奈井江以北で負債額1千万円以上の倒産は31件(前年度33)で負債総額63億2812万円(同41億7575万円)。この10年間で15年の49件、23年の33件に次ぎ3番目だった。負債総額は4番目。
地域別では旭川市が最も多く13件(同22)上川管内10件(同2)北・中空知管内5件(同6)、留萌管内2件(同2)、宗谷管内1件(同1)。業種別ではサービス13件(同7)、卸小売7件(同13)、建設5件(同7)
製造3件(同3)などだった。
8割の25件は販売不振によるもので、負債額5千万未満が15件(同16)と多く、1億以上8件(同9)、5千万以上7件(同6)で10億円以上も1件(同0)あった。
昨年度の全道の倒産は271件(同269)、負債総額421億4500万円(同298億1600万円)と3年連続し増加した。
271件中、120件が新型コロナウイルス関連倒産だが前年度を7件下回った。
10億円を超える大型倒産は北海道バイオマスエネルギー(下川町39億6200万円)▽アサヒ調剤薬局(函館市29億円)▽藤丸(帯広市25億4000万円)の3件。札幌市が129件で全体の5割近くを占めた。

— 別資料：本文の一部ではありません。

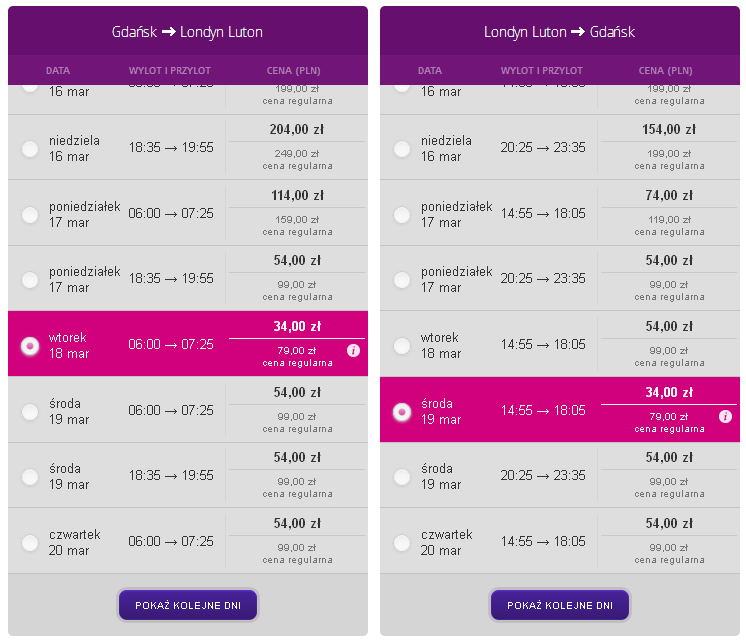The height and width of the screenshot is (641, 746).
Task: Click the 74,00 zł price on Luton return
Action: click(x=669, y=196)
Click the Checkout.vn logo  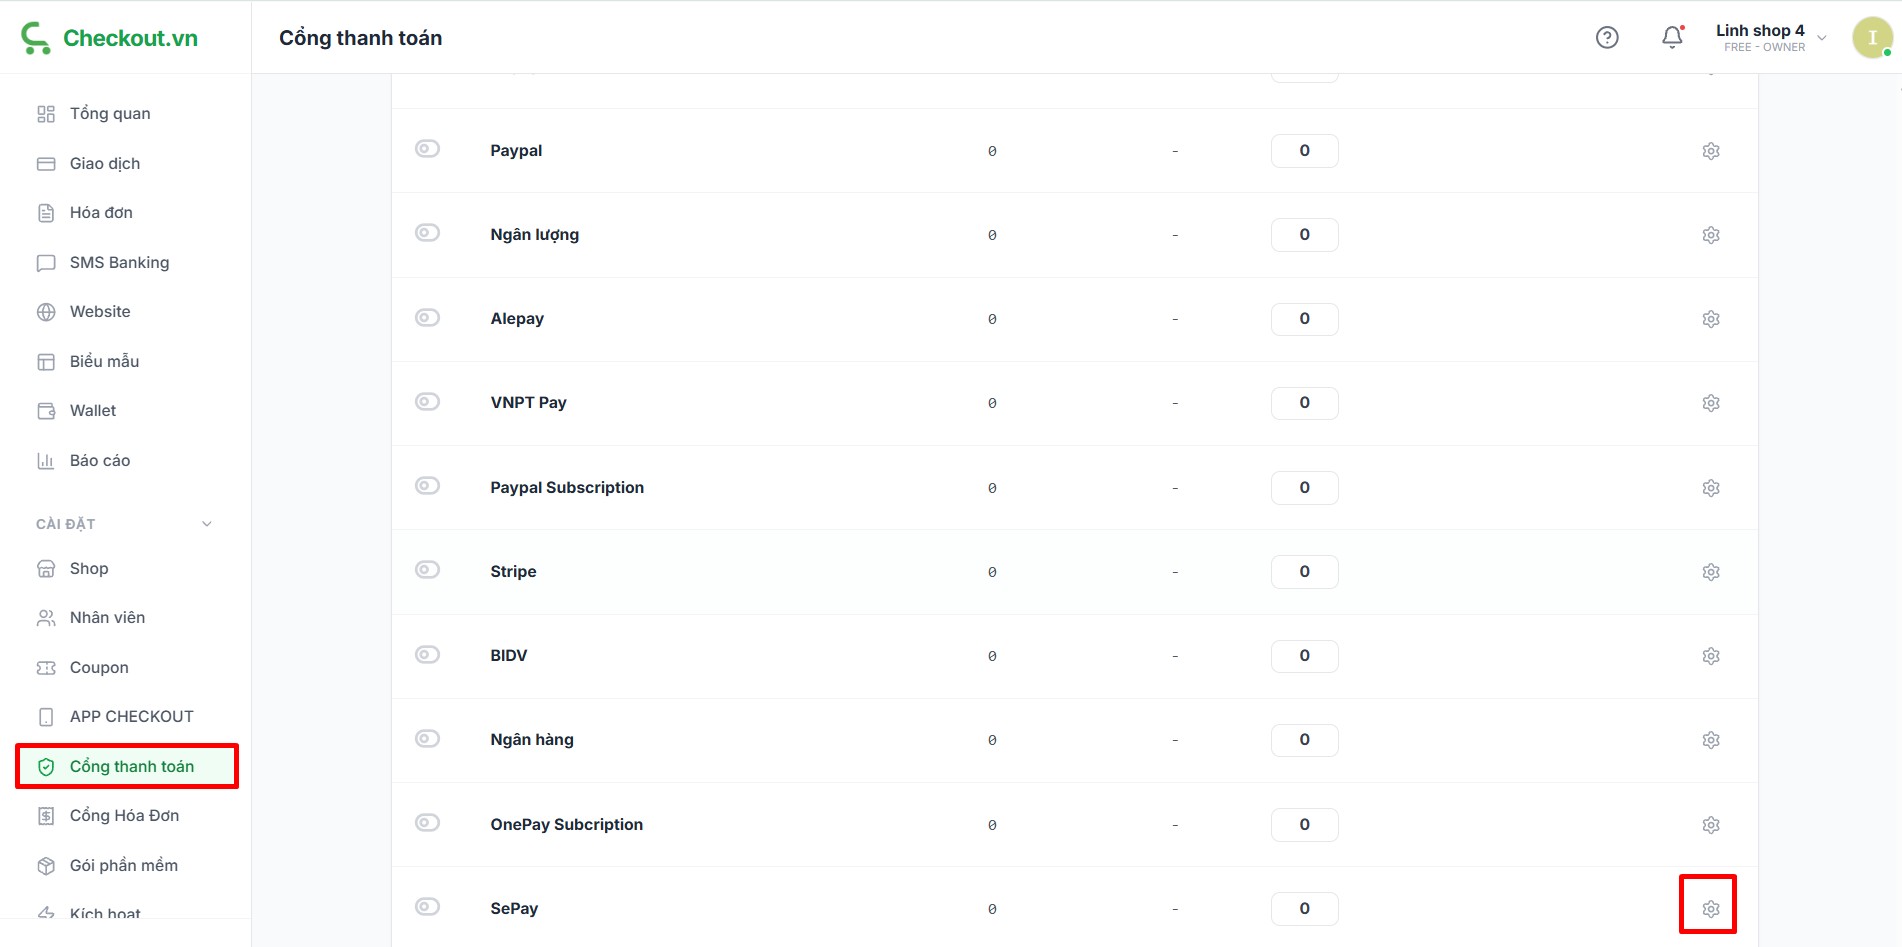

同支店は今後の見通しについて、物価高や人件費の上昇などコストアップを価格に転嫁できない企業の経営が厳しい状況にあり、本来、賃上げと価格転嫁は一体の関係にあるが、賃上げ原資を確保できずに人手不足が深刻化する悪循環に陥っている。
政策金利の追加利上げは、業績悪化を借入金等で凌いできた企業にとって更なる負担になるのは必至で、米国の関税引き上げなど経済を取り巻く状況によって国内産業への影響も危惧される。
これら複合的な問題を抱え業績回復が遅れて資金面で余裕のない企業の息切れが予想され、倒産が増加する可能性があるとしている。